E se não houvesse desperdício de alimentos no mundo?

Das fazendas às prateleiras dos mercados, um terço de toda a comida produzida no planeta é perdida ou desperdiçada. Saiba como seria o mundo se os alimentos chegassem, de fato, às pessoas que mais precisam deles 
Dercílio/planeta sustentavel.abril.com.br
De um lado, um em cada três alimentos produzidos no planeta vai parar no lixo. De outro, uma em cada oito pessoas vai dormir com fome todos os dias. Segundo a Organização das Nações Unidas para a Alimentação e a Agricultura (FAO), mais da metade do desperdício (54%) acontece ainda nas etapas iniciais da produção, manipulação e armazenamento após a colheita. O restante se perde nas etapas de processamento, distribuição e consumo. Mas como seria o mundo se cada grão, fruta, verdura e legume fosse realmente aproveitado?

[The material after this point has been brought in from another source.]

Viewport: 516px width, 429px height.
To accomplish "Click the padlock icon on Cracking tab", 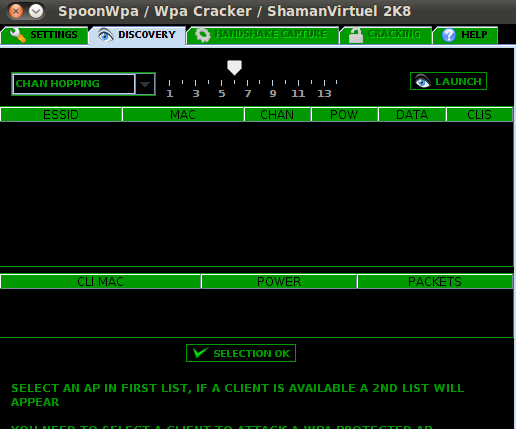I will click(356, 35).
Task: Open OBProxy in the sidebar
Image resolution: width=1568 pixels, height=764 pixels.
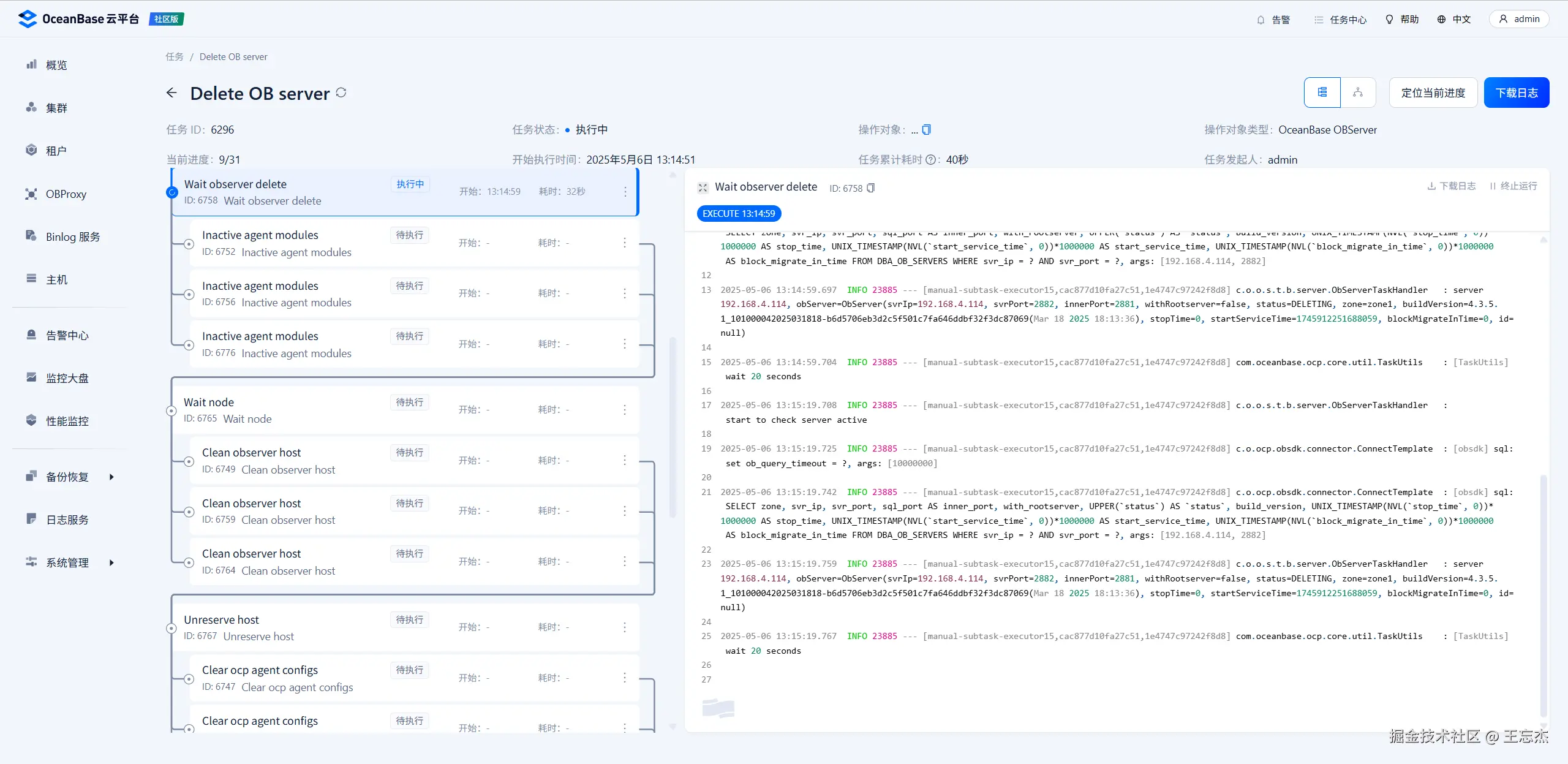Action: (66, 194)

Em primeiro lugar, seria possível mudar a equação da insegurança alimentar, acredita Helio Mattar, presidente do Instituto Akatu. Isso porque o mundo produz alimento o bastante para alimentar 12 bilhões de pessoas (cinco bilhões a mais do que a atual população da Terra). Além de reduzir a oferta nas gôndolas, o desperdício faz com que os produtos encareçam, já que causa prejuízo de R$ 1,6 trilhão ao ano - e, como você verá abaixo, não é só esse número que é superlativo.

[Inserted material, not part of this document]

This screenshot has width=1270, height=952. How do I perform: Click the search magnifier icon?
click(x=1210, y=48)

Atualmente, enquanto 1,3 bilhão de toneladas de comida é desperdiçada no mundo todo, 795 milhões de pessoas não tem o que comer. Essas perdas podem significar a diferença entre uma dieta adequada e a desnutrição em muitos países, localizados especialmente na África e no Sul da Ásia, afirma o Banco Mundial. No Brasil, o desperdício é ainda superior à média mundial: metade das nossas bananas, morangos e alfaces vai para o lixo. Mais da metade dos resíduos brasileiros (58%) é composta por comida, segundo a Empresa Brasileira de Pesquisa Agropecuária (Embrapa). Na outra ponta, 7,2 milhões de pessoas passam fome no país, de acordo com a FAO.
O fim do desperdício também mexeria diretamente no bolso dos consumidores. Além de ter acesso a produtos mais baratos, ao não jogar comida fora, as famílias brasileiras poupariam R$ 90 todos os meses. A estimativa do Instituto Akatu, com base em dados do Instituto Brasileiro de Geografia e Estatística (IBGE), ainda aponta que cada família descarta, em média, 20% dos alimentos que compra.
Sem perdas de alimentos, os ganhos ambientais também seriam enormes: o mundo deixaria de emitir 3,3 gigatoneladas de CO2 para a atmosfera, diz a FAO. Se o desperdício de alimentos fosse uma nação, figuraria em terceiro lugar no ranking dos maiores emissores de gases de efeito estufa, atrás apenas da China e dos Estados Unidos. As consequências do fim do desperdício são positivas para o clima, a água, o uso da terra e a biodiversidade.